**Principal Component Analysis**

A principal component analysis can be performed via the calculations dialog which is accessed
by selecting **Calculate→Calculate Tree or
PCA...**.

This calculation creates a spatial representation of the similarities within a selected group, or all of the sequences in an alignment. After the calculation finishes, a 3D viewer displays the set of sequences as points in 'similarity space', and similar sequences tend to lie near each other in the space.

*Caveats*

The calculation can be computationally
expensive, and may fail for very large sets of sequences - usually
because the JVM has run out of memory. However, the PCA
implementation in Jalview 2.10.2 employs more memory efficient
matrix storage structures, allowing larger PCAs to be performed.

**About PCA**

Principal components analysis is a technique for examining the structure of complex data sets. The components are a set of dimensions formed from the measured values in the data set, and the principal component is the one with the greatest magnitude, or length. The sets of measurements that differ the most should lie at either end of this principal axis, and the other axes correspond to less extreme patterns of variation in the data set.

*Calculating PCAs for aligned sequences*

Jalview can
perform PCA analysis on both proteins and nucleotide sequence
alignments. In both cases, components are generated by an
eigenvector decomposition of the matrix formed from the sum of
substitution matrix scores at each aligned position between each
pair of sequences - computed with one of the available score
matrices, such as BLOSUM62,
PAM250, or the simple single
nucleotide substitution matrix. The options available for
calculation are given in the ** Change
Parameters** menu.

**The PCA Viewer**

This is an interactive display of the sequences positioned within the similarity space, as points in a rotateable 3D scatterplot. The colour of each sequence point is the same as the sequence group colours, white if no colour has been defined for the sequence, and green if the sequence is part of a the currently selected group.

The 3d view can be rotated by dragging the mouse with the **left
mouse button** pressed. The view can also be zoomed in and out with
the up and down **arrow keys** (and the roll bar of the
mouse if present). Labels will be shown for each sequence if the
entry in the View menu is checked, and the plot background colour
changed from the View→Background Colour.. dialog box. The File
menu allows the view to be saved (**File→Save**
submenu) as an EPS or PNG image or printed, and the original
alignment data and matrix resulting from its PCA analysis to be
retrieved. The coordinates for the whole PCA space, or just the
current view may also be exported as CSV files for visualization in
another program or further analysis.

Options for coordinates export are:

- Output Values - complete dump of analysis (TxT* matrix computed from sum of scores for all pairs of aligned residues from from i->j and j->i, conditioned matrix to be diagonalised, tridiagonal form, major eigenvalues found)
- Output Points - The eigenvector matrix - rows correspond to sequences, columns correspond to each dimension in the PCA
- Transformed Points - The 3D coordinates for each sequence as shown in the PCA plot

A tool tip gives the sequence ID corresponding to a point in the
space, and clicking a point toggles the selection of the
corresponding sequence in the associated alignment window views.
By default, points are only associated with the alignment view from
which the PCA was calculated, but this may be changed via the **View→Associate
Nodes** sub-menu.

• Data shown:
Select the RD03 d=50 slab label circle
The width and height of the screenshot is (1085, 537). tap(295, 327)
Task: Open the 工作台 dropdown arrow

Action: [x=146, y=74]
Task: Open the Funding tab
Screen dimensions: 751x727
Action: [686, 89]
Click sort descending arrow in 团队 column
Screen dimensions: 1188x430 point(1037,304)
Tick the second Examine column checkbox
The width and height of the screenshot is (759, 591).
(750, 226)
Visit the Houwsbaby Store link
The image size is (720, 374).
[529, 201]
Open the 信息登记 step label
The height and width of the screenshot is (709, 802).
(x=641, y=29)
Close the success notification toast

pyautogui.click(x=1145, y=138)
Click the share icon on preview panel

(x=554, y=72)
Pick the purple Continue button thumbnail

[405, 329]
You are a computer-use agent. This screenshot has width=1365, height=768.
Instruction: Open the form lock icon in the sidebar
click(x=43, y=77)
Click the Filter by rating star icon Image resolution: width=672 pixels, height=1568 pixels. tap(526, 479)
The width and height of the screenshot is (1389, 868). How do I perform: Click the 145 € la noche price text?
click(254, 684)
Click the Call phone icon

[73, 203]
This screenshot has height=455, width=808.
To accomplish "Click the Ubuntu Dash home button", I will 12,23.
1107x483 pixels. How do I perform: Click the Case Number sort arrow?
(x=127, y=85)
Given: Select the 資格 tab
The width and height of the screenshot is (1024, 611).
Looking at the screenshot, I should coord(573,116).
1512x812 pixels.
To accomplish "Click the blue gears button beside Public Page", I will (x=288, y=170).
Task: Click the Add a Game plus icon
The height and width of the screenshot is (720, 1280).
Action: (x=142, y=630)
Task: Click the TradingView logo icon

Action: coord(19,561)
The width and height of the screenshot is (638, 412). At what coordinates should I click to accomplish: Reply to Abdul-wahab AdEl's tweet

• Problem requirements: Please list the coordinate export options that the principal component analysis page above gives.

• Output for this exercise:
Output Values
Output Points
Transformed Points